The switch statement in C is not a very limited pattern match. The switch statement in C is a very ergonomic jump table. Do not think ML’s case-of with only integer literals for patterns; think FORTRAN’s computed GO TO with better syntax. And it will cease to be a WAT. (For a glimpse of the culture before pattern matching was in programmers’ collective consciousness, try the series on designing a CASE statement for Forth that ran for several issues of Forth Dimensions.)

russellbeattie

2 hours ago

I don't think there's any confusion of how it works, it's the deep horror in discovering that it's possible in the first place, and a morbid curiosity of the chaos it could cause if abused.

mananaysiempre

an hour ago

At least for me, the feelings you describe are characteristic of a footgun, not a WAT. A WAT is rather a desperate bewilderment as to who could ever design the thing that way and why, and for switch statements computed gotos are the answer to that question.

As for the footgun side, I mean, it could be one in theory, sure. But I don’t think I’ve ever seen it actually fired. And I can’t really appreciate the Javaesque “abuse” thinking—it is to some extent the job of the language designer to prevent the programmer from accidentally doing something bad, but I don’t see how it is their job to prevent a programmer from deliberately doing strange things, as long as the result looks appropriately strange as well.

(There are reasons to dislike C’s switch statement, I just don’t think the potential for “abuse” is one.)

tom_

an hour ago

This sort of thing is pretty handy sometimes. Don't forget you can have code (e.g., start of the loop) before any of the cases too!

PhilipRoman

2 hours ago

Just think of the "case" statements like any other label, despite the misleading indentation. Then it becomes perfectly natural to jump in the middle of a loop.

agumonkey

an hour ago

I wonder if there's any other instance (in programming or else) of intersecting grammar constructs being accepted.

o11c

an hour ago

Bah, those are all well-known.

What value does the following program return?

    int main()
    {
        int *p = 0;

    loop:
        if (p)
            return *p;

        int v = 1;
        p = &v;
        v = 2;
        goto loop;
        return 3;
    }
Also, rather than doing `sizeof` via one error at a time, it's better to just emit them to a char array {'0' + sz/10, '0' + sz%10, '\0'}. Generalizing this to signed numbers of arbitrary size is left as an exercise for the reader.

_kst_

17 minutes ago

It returns 2.

The only reason that might be surprising is that the "return *p;" statement refers to the value of an object at a point (textually) before its definition. But the lifetime of the object named "v" begins on entry to the innermost compound statement enclosing its definition -- in this case the body of "main".

Space for "v" is allocated on entry to "main". It's initialized to 1 when its definition is reached. The "return *p;" statement appears before the definition of "v" in the program source, but is executed after its definition was reached at run time.

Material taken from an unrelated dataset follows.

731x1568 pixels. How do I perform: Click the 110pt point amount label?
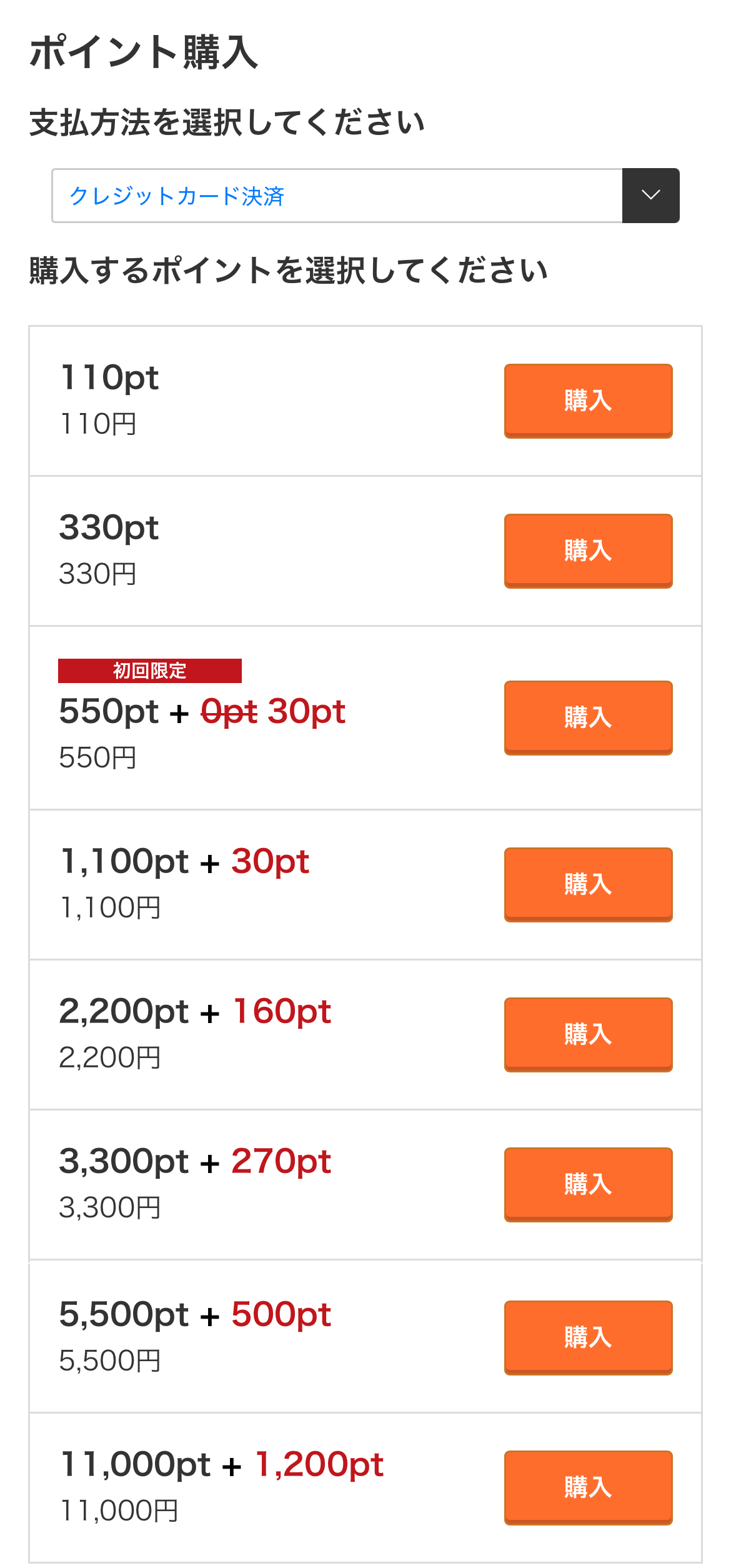point(109,377)
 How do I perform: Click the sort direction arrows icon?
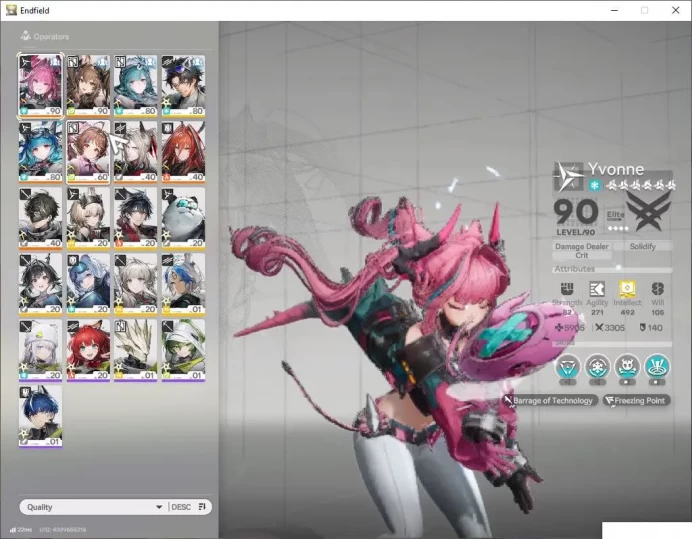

It's important to remember that scope and lifetime are two different things. The scope of an identifier is the region of program text in which the identifier is visible; for "v" it extends from the definition to the closing "}". The lifetime of an object is the time span during execution in which it exists; for "v" it extends from the time when execution reaches the opening "{" to the time when execution reaches the closing "}". Formally, storage for "n" is allocated at the beginning of its lifetime and deallocated at the end of its lifetime. Compilers can and do optimize allocation and deallocation, as long as the visible behavior is consistent.

Aside: If "v" were a VLA (variable length array, introduced in C99, made optional in C11) its lifetime would begin when execution reaches its definition.